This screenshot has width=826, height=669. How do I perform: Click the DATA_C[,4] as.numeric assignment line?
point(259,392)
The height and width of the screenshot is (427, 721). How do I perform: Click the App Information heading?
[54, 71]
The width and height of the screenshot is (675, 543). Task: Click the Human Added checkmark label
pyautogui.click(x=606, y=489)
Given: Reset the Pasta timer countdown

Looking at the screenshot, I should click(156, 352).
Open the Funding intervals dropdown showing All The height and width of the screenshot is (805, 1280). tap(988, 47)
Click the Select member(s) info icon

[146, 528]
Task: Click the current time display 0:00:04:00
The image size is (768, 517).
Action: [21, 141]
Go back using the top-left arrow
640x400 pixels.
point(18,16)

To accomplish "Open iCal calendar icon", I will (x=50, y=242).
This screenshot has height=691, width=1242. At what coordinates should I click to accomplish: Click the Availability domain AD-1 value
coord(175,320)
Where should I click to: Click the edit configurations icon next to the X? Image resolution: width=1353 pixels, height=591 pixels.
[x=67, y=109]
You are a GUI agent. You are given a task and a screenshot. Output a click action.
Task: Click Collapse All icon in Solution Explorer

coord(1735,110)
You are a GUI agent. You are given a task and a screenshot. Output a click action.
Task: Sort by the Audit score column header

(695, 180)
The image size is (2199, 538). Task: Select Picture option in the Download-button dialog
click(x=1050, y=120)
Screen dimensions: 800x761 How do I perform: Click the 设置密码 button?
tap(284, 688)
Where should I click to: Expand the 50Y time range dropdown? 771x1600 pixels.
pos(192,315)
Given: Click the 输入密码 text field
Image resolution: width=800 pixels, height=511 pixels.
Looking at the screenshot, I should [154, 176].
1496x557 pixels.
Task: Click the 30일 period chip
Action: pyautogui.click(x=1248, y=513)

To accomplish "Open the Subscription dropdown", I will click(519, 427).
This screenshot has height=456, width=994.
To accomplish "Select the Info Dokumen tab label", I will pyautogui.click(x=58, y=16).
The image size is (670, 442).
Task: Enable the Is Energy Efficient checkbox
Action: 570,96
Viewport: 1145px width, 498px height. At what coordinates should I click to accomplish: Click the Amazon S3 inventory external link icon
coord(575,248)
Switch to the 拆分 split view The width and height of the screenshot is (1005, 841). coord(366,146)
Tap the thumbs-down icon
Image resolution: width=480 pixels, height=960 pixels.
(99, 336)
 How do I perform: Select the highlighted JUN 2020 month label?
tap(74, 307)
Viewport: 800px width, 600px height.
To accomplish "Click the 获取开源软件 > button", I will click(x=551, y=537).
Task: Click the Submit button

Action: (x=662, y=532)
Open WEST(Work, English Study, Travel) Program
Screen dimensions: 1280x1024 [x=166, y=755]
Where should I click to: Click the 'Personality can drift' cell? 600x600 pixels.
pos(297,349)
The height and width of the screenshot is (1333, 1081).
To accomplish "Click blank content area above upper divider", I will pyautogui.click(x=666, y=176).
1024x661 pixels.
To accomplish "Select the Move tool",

------------

• _WHAT THIS TASK INVOLVES_:
Reproduce precisely the span of lines that begins at the line containing "Viewport: 800px width, 600px height." and ends with the last line of the listing.

• _WRITTEN SOLUTION_:
Viewport: 800px width, 600px height.
To accomplish "Click the 获取开源软件 > button", I will click(x=551, y=537).
Task: Click the Submit button

Action: (x=662, y=532)
Open WEST(Work, English Study, Travel) Program
Screen dimensions: 1280x1024 [x=166, y=755]
Where should I click to: Click the 'Personality can drift' cell? 600x600 pixels.
pos(297,349)
The height and width of the screenshot is (1333, 1081).
To accomplish "Click blank content area above upper divider", I will pyautogui.click(x=666, y=176).
1024x661 pixels.
To accomplish "Select the Move tool",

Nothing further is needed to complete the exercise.